Patricia Torres Hermoso / Jaén
Javier Joyanes Castilla cumpliría hoy 31 años. El  día que su sonrisa desapareció para siempre estaba en la boda de unos amigos en La Calahorra (Granada). Han pasado cuatro años desde que se encontró al joven sin vida en un terraplén.

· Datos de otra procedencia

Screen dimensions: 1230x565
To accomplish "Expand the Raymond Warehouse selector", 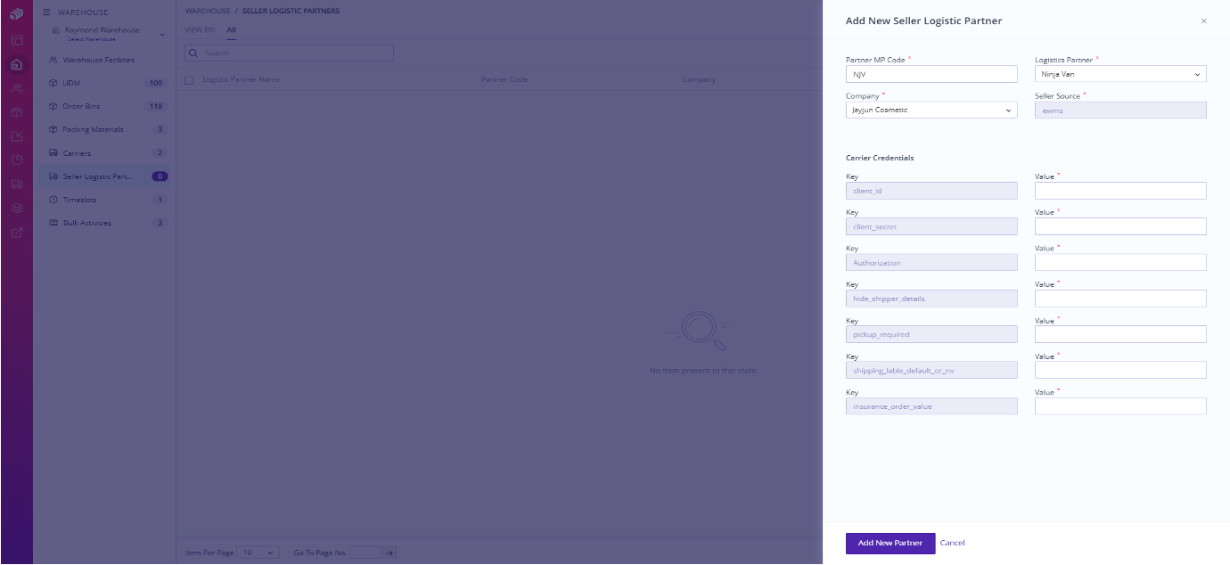I will [x=161, y=34].
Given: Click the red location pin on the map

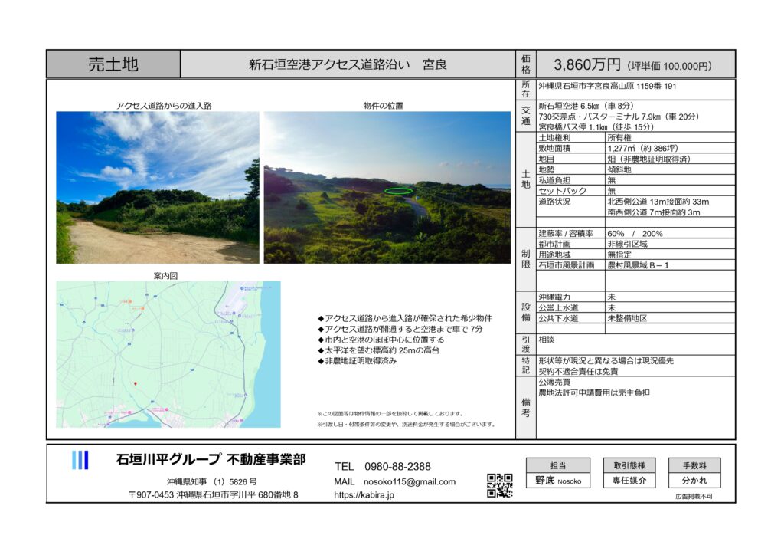Looking at the screenshot, I should point(135,383).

En septiembre, pedirán a la jueza que lleva el caso, María Luisa Delgado, que valore las pruebas que, según ellos, apuntan a que fue un asesinato.

    18 ago 2012 / 09:25 H.

    Los padres no se recuperan nunca de la muerte de un hijo,   menos aún si albergan dudas sobre las causas de su pérdida. Es el caso de Maribel Castilla y Maximiliano Joyanes,  los “padres coraje”, que luchan,  desde hace cuatro años, por esclarecer su muerte. El mes que viene presentarán ante la jueza que lleva el caso, María Luisa Delgado, las pruebas que, según entienden, apuntan a que su hijo no falleció por un accidente.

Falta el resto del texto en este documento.